## To be done
Render the records starting with the line that contains "Click the Groovy Console icon" and going on through the line that contains "Action: [x=885, y=24]", both included, as a Markdown table with the columns Row and Line. Number each row and leave out blank lines.

## Excerpted records

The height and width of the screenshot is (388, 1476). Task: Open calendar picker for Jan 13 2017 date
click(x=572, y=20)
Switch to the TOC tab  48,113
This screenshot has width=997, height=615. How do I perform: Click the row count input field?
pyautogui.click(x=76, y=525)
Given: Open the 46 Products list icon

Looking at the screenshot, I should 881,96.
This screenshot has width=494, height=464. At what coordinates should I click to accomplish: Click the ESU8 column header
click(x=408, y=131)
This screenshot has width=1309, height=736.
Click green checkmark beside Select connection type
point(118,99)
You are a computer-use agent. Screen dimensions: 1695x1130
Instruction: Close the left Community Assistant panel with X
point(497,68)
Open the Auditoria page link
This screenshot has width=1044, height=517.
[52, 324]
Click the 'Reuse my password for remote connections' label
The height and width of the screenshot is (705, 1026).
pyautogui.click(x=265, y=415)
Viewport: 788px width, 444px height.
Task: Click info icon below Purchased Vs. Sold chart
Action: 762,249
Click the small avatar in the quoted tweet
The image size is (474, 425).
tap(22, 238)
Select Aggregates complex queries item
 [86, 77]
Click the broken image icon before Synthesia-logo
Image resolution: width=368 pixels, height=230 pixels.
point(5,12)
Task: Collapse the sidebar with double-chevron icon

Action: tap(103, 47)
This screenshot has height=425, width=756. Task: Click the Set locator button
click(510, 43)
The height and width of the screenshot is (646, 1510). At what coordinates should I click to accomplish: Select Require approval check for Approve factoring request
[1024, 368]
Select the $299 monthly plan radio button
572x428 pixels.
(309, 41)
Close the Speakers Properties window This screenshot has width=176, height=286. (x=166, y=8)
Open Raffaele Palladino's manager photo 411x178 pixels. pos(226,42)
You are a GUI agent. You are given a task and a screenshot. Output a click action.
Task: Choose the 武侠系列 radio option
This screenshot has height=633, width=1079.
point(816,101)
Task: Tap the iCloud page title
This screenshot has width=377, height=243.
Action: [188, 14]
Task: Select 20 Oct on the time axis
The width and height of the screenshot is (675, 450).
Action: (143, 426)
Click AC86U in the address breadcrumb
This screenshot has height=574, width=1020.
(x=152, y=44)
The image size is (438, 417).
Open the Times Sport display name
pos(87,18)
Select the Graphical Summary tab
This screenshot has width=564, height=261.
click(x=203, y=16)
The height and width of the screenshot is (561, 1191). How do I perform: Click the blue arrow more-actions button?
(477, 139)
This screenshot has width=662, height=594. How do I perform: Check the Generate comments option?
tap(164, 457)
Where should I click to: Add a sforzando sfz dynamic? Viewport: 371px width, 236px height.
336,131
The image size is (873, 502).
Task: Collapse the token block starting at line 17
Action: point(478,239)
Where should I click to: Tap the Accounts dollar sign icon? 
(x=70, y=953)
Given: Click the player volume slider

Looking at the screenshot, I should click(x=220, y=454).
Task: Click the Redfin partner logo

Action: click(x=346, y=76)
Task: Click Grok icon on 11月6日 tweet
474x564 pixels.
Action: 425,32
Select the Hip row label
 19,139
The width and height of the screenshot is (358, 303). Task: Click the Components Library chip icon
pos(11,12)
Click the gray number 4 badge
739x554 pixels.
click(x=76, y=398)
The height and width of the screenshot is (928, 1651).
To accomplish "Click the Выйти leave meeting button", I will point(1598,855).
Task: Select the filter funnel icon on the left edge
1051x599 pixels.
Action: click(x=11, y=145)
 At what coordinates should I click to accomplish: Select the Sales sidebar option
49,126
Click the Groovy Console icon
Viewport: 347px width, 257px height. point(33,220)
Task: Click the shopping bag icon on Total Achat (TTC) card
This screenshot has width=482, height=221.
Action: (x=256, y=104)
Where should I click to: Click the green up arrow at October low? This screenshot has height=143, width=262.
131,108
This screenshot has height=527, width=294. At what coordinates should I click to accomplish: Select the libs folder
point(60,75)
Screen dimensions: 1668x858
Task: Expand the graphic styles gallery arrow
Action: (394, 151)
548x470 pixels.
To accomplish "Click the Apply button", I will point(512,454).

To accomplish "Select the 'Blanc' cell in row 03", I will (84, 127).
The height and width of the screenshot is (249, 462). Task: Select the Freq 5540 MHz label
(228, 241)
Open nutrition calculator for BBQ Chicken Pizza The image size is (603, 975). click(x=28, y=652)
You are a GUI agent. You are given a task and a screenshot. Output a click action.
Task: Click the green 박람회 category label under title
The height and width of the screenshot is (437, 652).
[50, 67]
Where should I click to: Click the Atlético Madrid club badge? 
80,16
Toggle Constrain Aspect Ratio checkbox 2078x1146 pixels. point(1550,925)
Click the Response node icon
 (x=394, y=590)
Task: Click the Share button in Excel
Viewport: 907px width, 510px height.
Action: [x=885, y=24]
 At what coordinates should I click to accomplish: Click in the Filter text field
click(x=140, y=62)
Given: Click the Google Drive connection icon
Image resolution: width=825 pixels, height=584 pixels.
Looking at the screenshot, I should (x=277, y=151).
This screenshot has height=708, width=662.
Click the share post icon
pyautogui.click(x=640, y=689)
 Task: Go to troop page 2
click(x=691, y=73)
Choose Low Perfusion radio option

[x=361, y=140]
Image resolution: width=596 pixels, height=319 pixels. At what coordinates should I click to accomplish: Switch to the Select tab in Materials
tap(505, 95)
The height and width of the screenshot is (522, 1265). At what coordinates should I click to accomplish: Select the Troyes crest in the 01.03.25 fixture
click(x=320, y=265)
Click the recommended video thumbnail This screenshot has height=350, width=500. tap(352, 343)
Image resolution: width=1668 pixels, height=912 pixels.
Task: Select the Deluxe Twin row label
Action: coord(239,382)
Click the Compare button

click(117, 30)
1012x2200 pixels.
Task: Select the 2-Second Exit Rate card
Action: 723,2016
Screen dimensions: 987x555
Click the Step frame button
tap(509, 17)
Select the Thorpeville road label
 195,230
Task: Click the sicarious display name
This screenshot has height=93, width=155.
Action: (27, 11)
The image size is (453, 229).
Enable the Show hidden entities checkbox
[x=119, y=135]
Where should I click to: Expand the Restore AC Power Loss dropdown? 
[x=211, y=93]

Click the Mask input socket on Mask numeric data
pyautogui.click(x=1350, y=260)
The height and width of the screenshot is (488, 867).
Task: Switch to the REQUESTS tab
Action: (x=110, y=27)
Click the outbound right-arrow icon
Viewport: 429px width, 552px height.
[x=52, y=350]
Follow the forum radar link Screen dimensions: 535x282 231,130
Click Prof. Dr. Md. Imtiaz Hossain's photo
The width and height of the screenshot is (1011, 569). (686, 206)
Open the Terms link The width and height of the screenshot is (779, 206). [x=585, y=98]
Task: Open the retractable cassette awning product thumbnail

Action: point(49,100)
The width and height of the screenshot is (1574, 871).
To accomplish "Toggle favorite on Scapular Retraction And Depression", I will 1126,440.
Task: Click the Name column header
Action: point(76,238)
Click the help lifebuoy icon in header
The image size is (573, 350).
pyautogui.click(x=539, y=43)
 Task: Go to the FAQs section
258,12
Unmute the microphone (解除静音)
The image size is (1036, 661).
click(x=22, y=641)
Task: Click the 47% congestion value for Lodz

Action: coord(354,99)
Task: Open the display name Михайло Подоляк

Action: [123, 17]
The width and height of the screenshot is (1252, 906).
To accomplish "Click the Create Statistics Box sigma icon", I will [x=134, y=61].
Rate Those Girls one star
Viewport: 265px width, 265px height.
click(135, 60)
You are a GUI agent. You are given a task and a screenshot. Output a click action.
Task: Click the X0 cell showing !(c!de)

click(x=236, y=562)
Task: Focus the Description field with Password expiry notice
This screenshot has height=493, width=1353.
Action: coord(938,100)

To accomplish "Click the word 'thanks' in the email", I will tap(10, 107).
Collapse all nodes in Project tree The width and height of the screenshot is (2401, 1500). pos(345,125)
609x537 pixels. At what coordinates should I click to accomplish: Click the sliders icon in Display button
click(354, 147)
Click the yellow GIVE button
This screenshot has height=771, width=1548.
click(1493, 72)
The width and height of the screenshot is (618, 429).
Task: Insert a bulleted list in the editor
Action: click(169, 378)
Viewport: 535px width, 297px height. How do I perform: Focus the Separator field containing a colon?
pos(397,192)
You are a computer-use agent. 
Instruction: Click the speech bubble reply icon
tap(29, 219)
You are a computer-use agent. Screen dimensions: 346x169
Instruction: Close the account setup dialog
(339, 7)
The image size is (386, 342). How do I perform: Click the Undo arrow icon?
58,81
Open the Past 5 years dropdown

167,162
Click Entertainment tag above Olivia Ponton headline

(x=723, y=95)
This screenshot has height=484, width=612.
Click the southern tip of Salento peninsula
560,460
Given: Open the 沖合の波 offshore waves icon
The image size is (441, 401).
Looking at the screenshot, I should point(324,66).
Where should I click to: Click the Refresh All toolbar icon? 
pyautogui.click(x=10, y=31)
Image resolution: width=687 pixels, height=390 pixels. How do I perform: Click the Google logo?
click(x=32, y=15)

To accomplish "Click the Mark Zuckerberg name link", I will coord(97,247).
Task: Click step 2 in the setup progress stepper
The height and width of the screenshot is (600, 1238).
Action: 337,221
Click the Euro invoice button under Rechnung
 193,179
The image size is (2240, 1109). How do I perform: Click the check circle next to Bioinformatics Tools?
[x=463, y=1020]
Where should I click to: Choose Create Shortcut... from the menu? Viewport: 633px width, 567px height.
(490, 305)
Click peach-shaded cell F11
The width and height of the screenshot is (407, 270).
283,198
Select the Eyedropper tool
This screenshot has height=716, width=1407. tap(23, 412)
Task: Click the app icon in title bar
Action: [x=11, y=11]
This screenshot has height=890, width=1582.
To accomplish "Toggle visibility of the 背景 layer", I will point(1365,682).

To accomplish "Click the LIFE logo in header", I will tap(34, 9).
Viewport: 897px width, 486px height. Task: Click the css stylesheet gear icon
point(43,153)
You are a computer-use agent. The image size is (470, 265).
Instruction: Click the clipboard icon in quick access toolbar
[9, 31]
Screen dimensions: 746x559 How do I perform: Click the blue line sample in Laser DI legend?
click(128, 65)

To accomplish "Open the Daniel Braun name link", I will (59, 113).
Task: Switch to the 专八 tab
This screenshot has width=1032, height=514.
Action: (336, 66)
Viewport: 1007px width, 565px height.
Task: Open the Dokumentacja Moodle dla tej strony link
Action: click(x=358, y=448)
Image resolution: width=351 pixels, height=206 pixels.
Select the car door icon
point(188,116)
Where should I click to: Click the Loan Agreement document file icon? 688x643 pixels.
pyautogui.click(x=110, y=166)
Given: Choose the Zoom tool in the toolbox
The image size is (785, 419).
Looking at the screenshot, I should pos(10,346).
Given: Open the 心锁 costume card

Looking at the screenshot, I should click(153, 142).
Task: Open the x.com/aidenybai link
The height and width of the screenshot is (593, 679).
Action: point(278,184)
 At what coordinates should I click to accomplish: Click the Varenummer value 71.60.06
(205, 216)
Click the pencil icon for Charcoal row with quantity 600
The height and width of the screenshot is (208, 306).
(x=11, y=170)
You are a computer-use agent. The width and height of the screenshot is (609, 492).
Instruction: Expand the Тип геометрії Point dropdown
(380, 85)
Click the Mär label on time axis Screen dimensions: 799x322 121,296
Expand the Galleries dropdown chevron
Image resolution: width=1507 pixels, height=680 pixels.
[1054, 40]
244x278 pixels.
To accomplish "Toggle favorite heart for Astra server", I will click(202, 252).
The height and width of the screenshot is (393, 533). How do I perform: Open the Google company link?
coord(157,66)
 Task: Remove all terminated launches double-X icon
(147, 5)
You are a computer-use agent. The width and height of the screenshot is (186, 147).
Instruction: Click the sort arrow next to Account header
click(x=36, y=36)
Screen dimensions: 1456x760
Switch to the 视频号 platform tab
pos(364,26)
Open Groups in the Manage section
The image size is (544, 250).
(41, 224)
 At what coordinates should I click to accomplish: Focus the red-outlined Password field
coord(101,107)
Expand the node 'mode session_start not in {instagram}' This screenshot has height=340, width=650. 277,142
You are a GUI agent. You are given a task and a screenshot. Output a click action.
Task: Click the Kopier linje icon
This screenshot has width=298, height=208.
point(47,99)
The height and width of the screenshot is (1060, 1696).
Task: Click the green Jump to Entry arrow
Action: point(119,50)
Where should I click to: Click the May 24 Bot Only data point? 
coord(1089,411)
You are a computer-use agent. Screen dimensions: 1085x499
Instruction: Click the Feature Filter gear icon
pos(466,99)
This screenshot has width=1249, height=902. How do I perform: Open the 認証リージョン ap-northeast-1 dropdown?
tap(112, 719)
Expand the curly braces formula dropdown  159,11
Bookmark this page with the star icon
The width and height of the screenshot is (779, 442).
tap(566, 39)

## Answer in full
| Row | Line |
|---|---|
| 1 | Click the Groovy Console icon |
| 2 | Viewport: 347px width, 257px height. point(33,220) |
| 3 | Task: Click the shopping bag icon on Total Achat (TTC) card |
| 4 | This screenshot has width=482, height=221. |
| 5 | Action: (x=256, y=104) |
| 6 | Where should I click to: Click the green up arrow at October low? This screenshot has height=143, width=262. |
| 7 | 131,108 |
| 8 | This screenshot has height=527, width=294. At what coordinates should I click to accomplish: Select the libs folder |
| 9 | point(60,75) |
| 10 | Screen dimensions: 1668x858 |
| 11 | Task: Expand the graphic styles gallery arrow |
| 12 | Action: (394, 151) |
| 13 | 548x470 pixels. |
| 14 | To accomplish "Click the Apply button", I will point(512,454). |
| 15 | To accomplish "Select the 'Blanc' cell in row 03", I will (84, 127). |
| 16 | The height and width of the screenshot is (249, 462). Task: Select the Freq 5540 MHz label |
| 17 | (228, 241) |
| 18 | Open nutrition calculator for BBQ Chicken Pizza The image size is (603, 975). click(x=28, y=652) |
| 19 | You are a GUI agent. You are given a task and a screenshot. Output a click action. |
| 20 | Task: Click the green 박람회 category label under title |
| 21 | The height and width of the screenshot is (437, 652). |
| 22 | [50, 67] |
| 23 | Where should I click to: Click the Atlético Madrid club badge?  |
| 24 | 80,16 |
| 25 | Toggle Constrain Aspect Ratio checkbox 2078x1146 pixels. point(1550,925) |
| 26 | Click the Response node icon |
| 27 |  (x=394, y=590) |
| 28 | Task: Click the Share button in Excel |
| 29 | Viewport: 907px width, 510px height. |
| 30 | Action: [x=885, y=24] |